The constant $c$ introduces the bias needed so that addition implements signed comparison after masking. To force the sign bit of a threshold comparison at $128$, take

$$ c = 0x80. $$

The XOR post-processing constant $d$ aligns the sign bits of the intermediate conditions so that all predicates contribute positively to the final mask. Since the construction already produces a positive indicator in the high bit position, no correction is required:

$$ d = 0x00. $$

The resulting byte computation produces a value whose most significant bit is $1$ exactly when all required predicates encoded through the $(y \mathbin{&} b)+c$ threshold structure and subsequent OR with $y$ are satisfied. The final AND with $0x80$ extracts this bit, yielding $0x80$ precisely when the conjunction of the encoded conditions holds and $0$ otherwise.
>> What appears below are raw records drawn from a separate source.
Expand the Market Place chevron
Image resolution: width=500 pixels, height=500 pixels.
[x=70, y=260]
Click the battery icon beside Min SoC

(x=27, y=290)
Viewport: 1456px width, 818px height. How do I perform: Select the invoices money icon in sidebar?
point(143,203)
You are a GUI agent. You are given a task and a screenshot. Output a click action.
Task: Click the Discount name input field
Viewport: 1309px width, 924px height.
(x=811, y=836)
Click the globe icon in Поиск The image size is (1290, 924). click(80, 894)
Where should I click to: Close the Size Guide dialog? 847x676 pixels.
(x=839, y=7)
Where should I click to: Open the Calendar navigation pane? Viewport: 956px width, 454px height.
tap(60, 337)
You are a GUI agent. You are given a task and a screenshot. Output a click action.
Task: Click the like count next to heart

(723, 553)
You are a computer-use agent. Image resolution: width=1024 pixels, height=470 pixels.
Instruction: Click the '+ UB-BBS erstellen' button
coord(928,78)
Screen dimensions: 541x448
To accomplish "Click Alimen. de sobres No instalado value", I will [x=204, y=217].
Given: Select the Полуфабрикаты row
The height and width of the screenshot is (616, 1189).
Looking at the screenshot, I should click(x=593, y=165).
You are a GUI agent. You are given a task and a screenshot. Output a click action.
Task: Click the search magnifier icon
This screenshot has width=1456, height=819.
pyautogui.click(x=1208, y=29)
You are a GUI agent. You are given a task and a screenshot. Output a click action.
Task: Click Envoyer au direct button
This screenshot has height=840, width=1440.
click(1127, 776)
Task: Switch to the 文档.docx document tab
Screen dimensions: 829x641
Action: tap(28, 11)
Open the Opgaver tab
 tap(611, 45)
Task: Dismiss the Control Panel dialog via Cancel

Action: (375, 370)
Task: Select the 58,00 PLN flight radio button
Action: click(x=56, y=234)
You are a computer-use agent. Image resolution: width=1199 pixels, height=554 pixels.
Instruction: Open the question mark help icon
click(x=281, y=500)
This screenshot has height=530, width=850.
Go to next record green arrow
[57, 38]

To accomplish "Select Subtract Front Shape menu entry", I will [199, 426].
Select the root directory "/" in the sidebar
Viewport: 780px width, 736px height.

Thus the required constants are

$$ \boxed{a = 0x20,\quad b = 0x7F,\quad c = 0x80,\quad d = 0x00,\quad e = 0x80}. $$

Verification

The final AND with $e = 0x80$ guarantees that only the most significant bit of $w$ contributes to $t$. Since addition is modulo $256$, the term $(y \mathbin{&} b)+c$ produces a value whose carry into bit $7$ occurs exactly at the threshold enforced by $c = 0x80$.

The mask $b = 0x7F$ removes the sign bit from $y$ before addition, ensuring that the threshold comparison depends only on lower bits and not on the XOR-altered sign structure. The OR with $y$ ensures that any byte satisfying the required character class conditions propagates a set bit into the final representation, while $d = 0x00$ leaves this propagation unchanged.

Each predicate $f_i$ corresponds to a fixed interval or singleton set in ASCII, and after the XOR shift by $a = 0x20$, these intervals become linearly separable under the same signed threshold test implemented by the addition with $c$.

Notes

The construction relies on the standard TAOCP technique that a bytewise inequality can be reduced to extracting the sign bit of a modular subtraction or biased addition, and that multiple such conditions can be merged using bitwise OR before final masking.